**GIVEN DATA**

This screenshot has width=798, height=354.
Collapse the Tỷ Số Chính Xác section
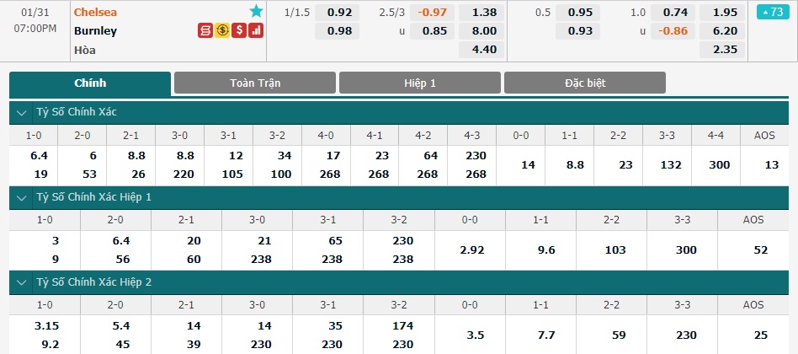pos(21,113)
* * *
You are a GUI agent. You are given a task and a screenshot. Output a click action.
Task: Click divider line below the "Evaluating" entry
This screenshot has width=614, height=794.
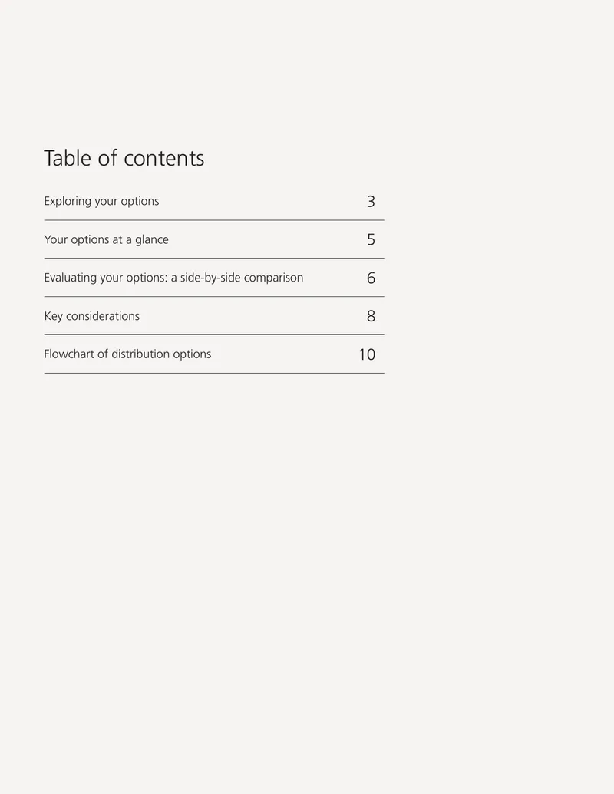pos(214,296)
* * *
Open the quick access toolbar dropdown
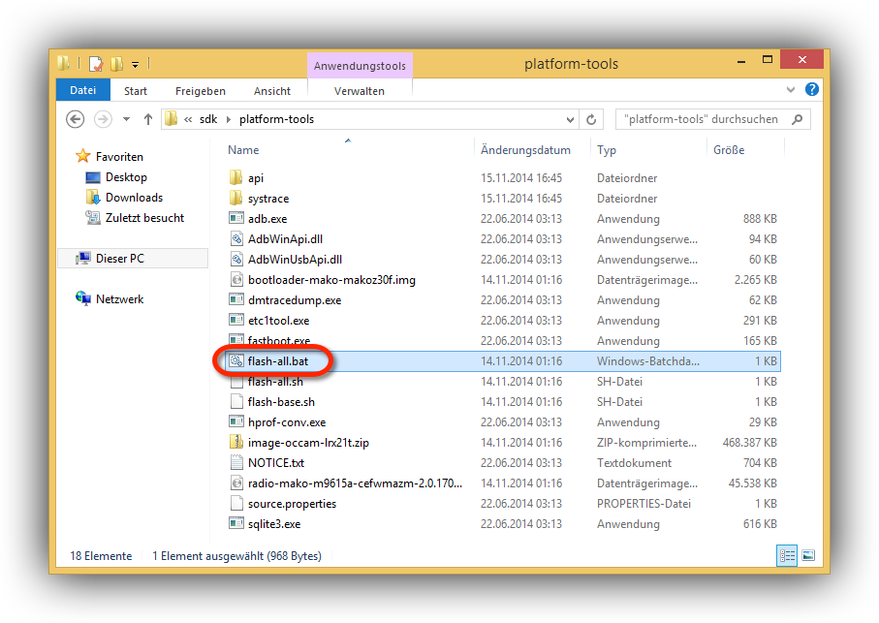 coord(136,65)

**TASK INSTRUCTIONS**
Restate the records from the line with "This screenshot has width=798, height=354." up to and including the line with "pos(21,113)", replacing "Collapse" with "Expand" and leaving everything else unchanged. Omit the pictures from the answer.

**THE COMPLETED TASK**
This screenshot has width=798, height=354.
Expand the Tỷ Số Chính Xác section
pos(21,113)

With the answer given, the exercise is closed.